Quoted text >>
By the divergence theorem, the surface integral given by
[tex]\displaystyle\iint_{\partial S}\mathbf F\cdot\mathbf n\,\mathrm dS[/tex]
(where the integral is computed over the entire boundary of the surface) is equivalent to the triple integral
[tex]\displaystyle\iiint_R\nabla\cdot\mathbf F\,\mathrm dV[/tex]
where [tex]V[/tex] is the volume of the region [tex]R[/tex] bounded by [tex]\partial S[/tex].
You have
[tex]\mathbf F(x,y,z)=x^2y\,\mathbf i+xy^2\,\mathbf j+4xyz\,\mathbf k[/tex]
[tex]\implies \nabla\cdot\mathbf F=\dfrac{\partial}{\partial x}[x^2y]+\dfrac{\partial}{\partial y}[xy^2]+\dfrac{\partial}{\partial z}[4xyz]=8xy[/tex]
and so the integral reduces to
[tex]\displaystyle8\int_{x=0}^{x=5}\int_{y=0}^{y=1}\int_{z=0}^{z=5-x-5y}xy\,\mathrm dz\,\mathrm dy\,\mathrm dx=-\dfrac{250}3[/tex]

Given data >>

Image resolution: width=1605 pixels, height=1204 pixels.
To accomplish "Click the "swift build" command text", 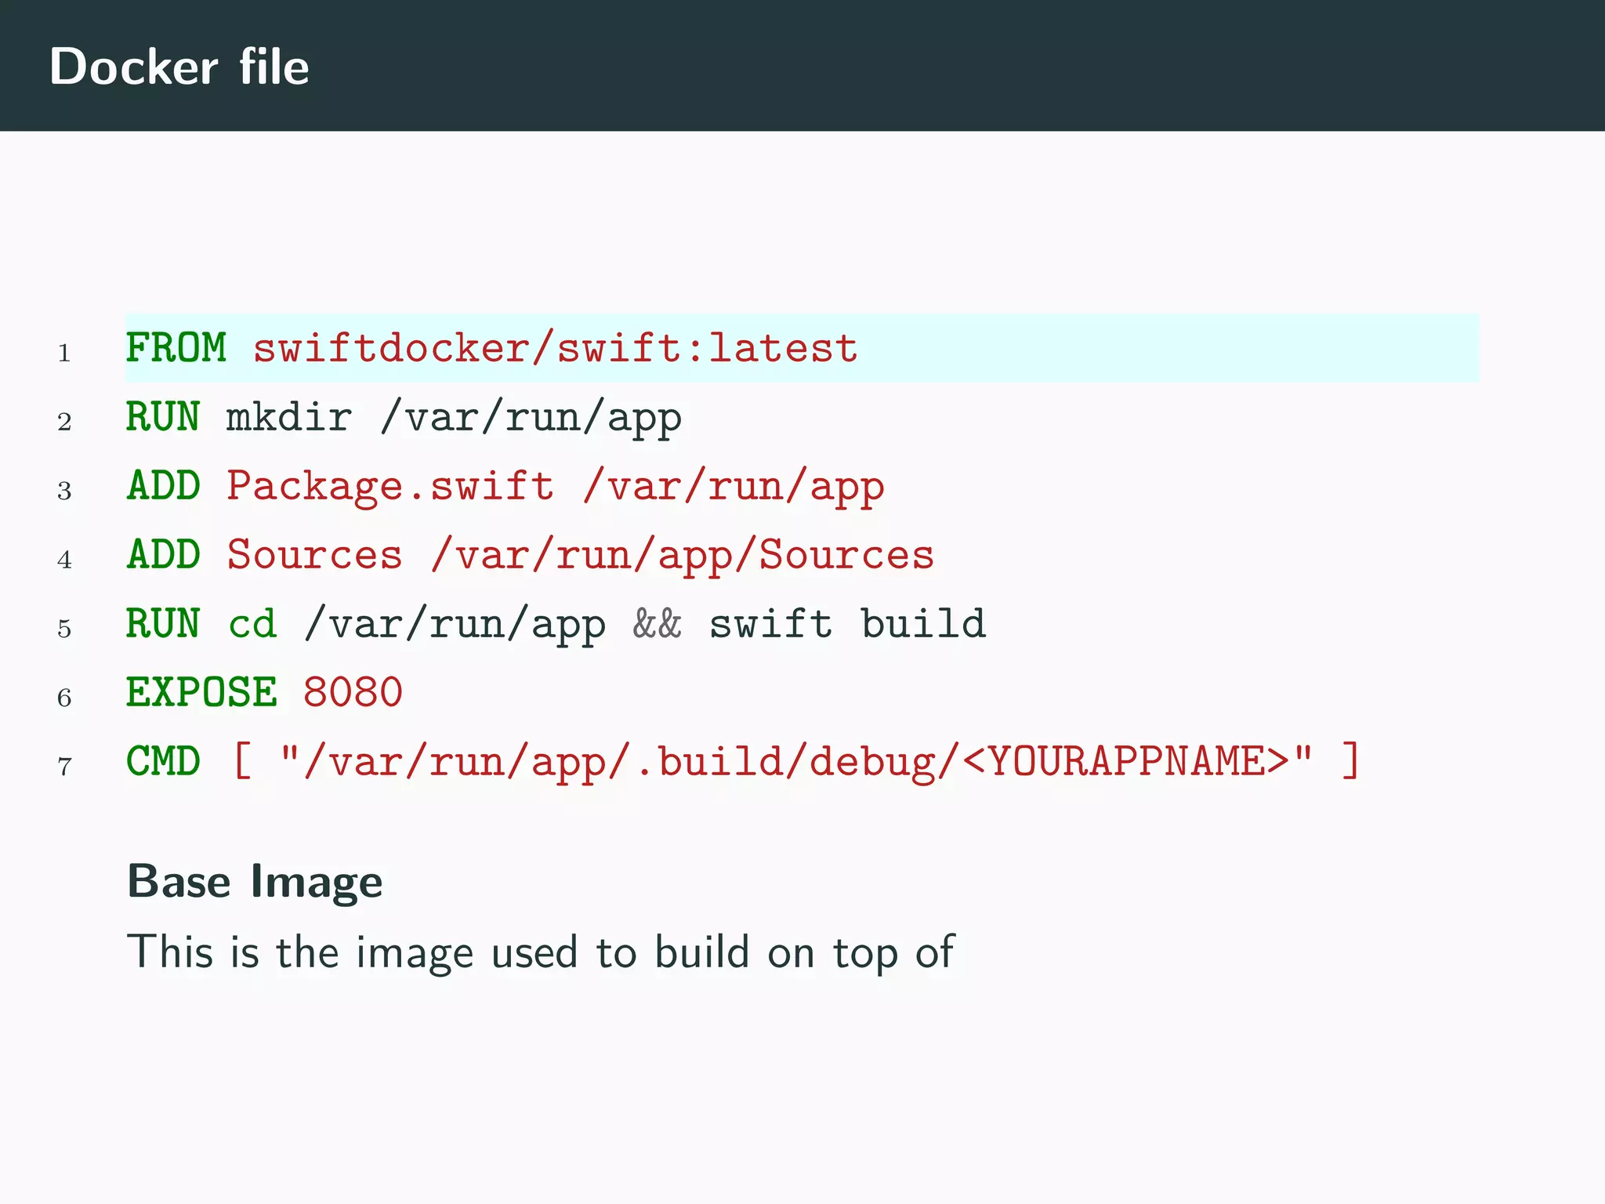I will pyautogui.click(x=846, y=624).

Problem set >>
A. Answer these questions using the divergence theorem text, one answer per line:
(i) What does the divergence of F come out to?
(ii) What is the k component of F?
(iii) Between what limits does x run in the final integral?
B. For each statement, say whether it agrees with the divergence theorem text. Answer yes or no and quote the words that decide it.
(i) The surface integral is computed over only part of the boundary of the surface.
(ii) The surface integral is equivalent to a triple integral.
(iii) The text credits the equality of the two integrals to Stokes' theorem.

Answers provided >>
A.
(i) 8xy
(ii) 4xyz
(iii) From x = 0 to x = 5

B.
(i) No: "the integral is computed over the entire boundary of the surface"
(ii) Yes: "is equivalent to the triple integral"
(iii) No: "By the divergence theorem"